### REQUIRED WORK
Repeat exactly the line with "This screenshot has height=588, width=861." and each line after it to the end of the data below; pictures stay out.

### Pixel coordinate grounding data
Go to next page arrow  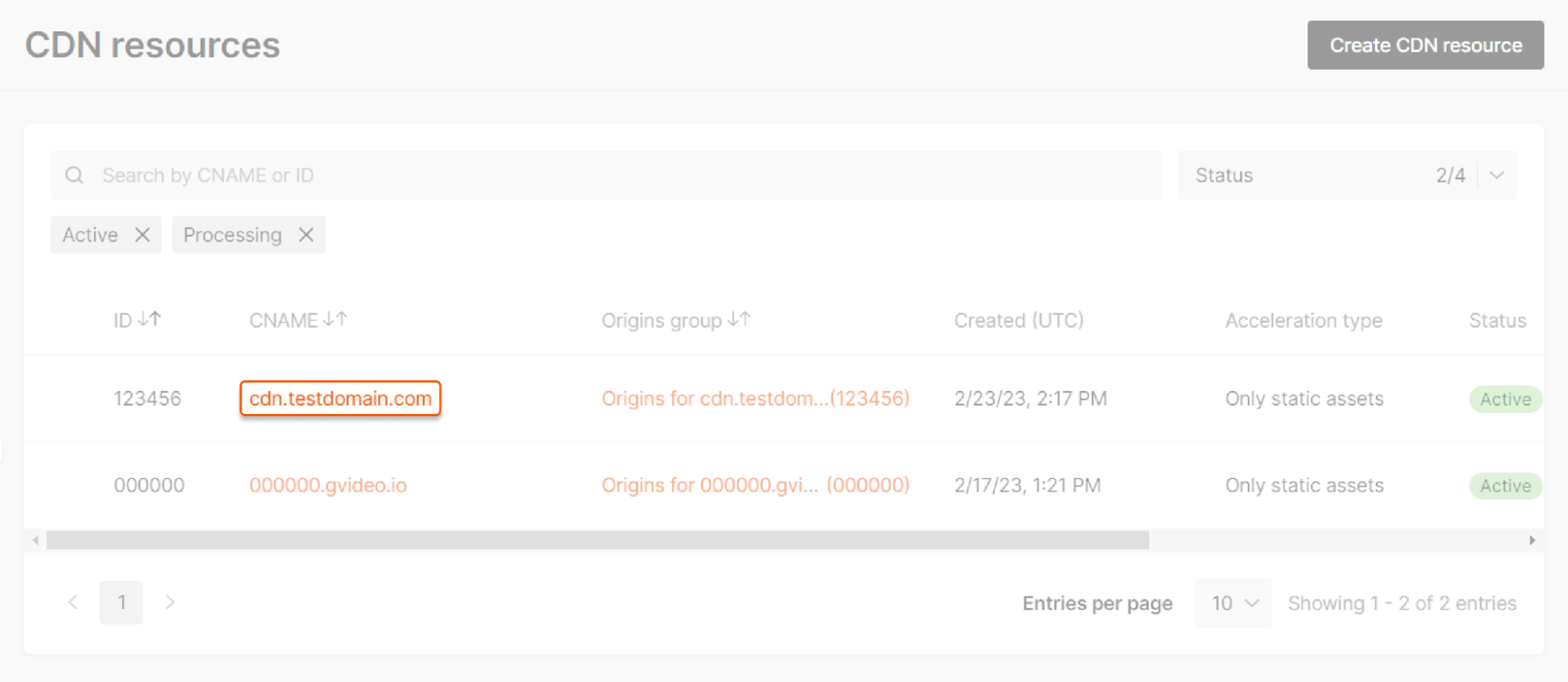(x=169, y=602)
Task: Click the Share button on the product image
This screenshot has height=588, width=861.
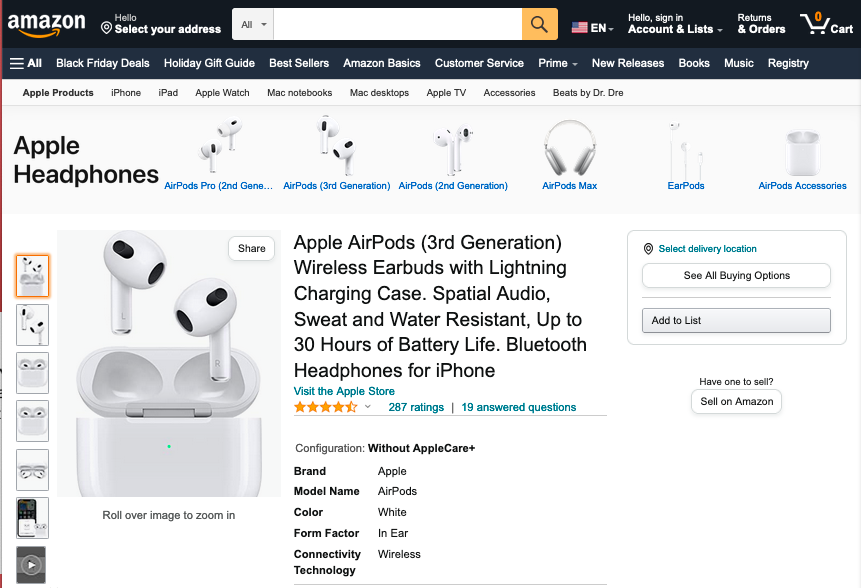Action: pos(251,249)
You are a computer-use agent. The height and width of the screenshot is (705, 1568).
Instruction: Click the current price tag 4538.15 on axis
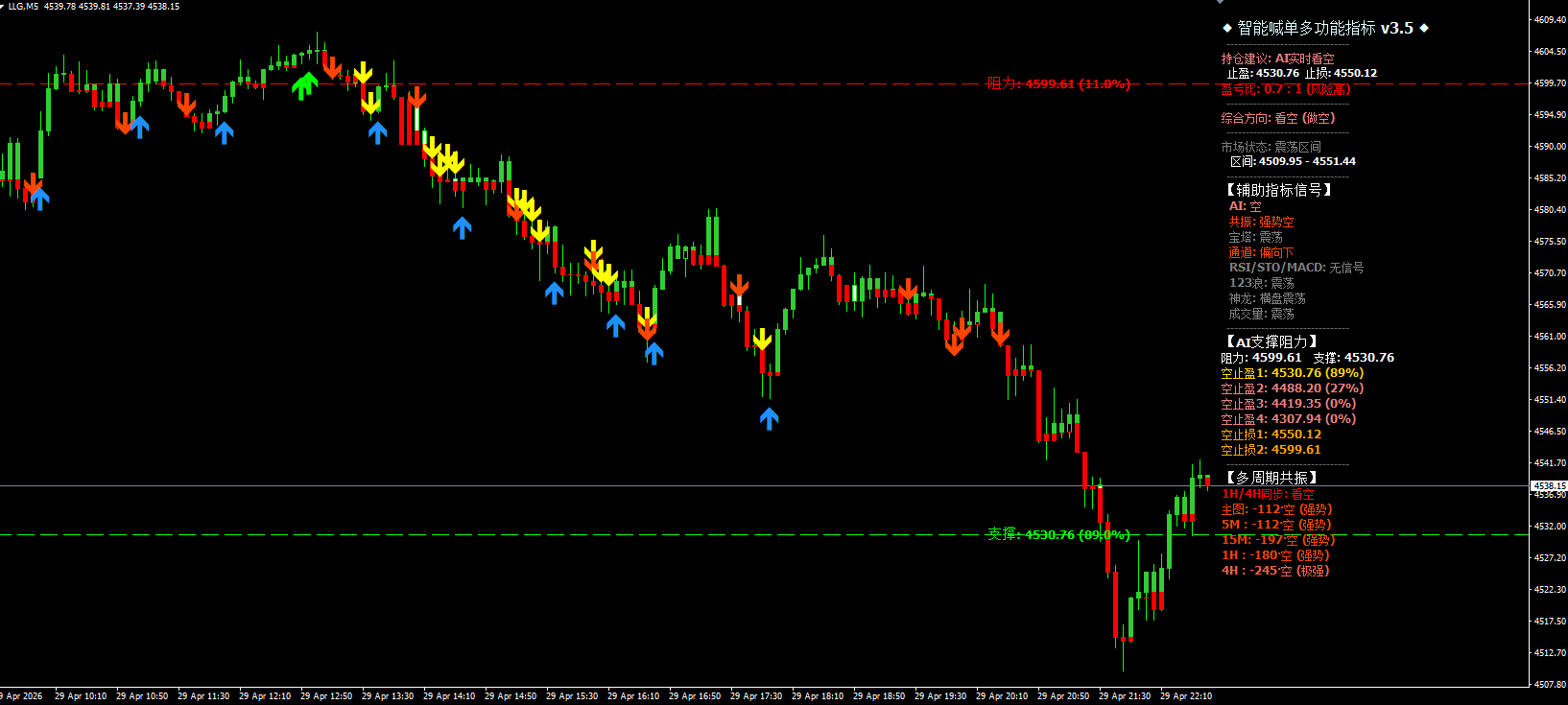(x=1548, y=486)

### TASK RESPONSE
This screenshot has height=588, width=861.
Action: pos(251,249)
You are a computer-use agent. The height and width of the screenshot is (705, 1568).
Instruction: Click the current price tag 4538.15 on axis
(x=1548, y=486)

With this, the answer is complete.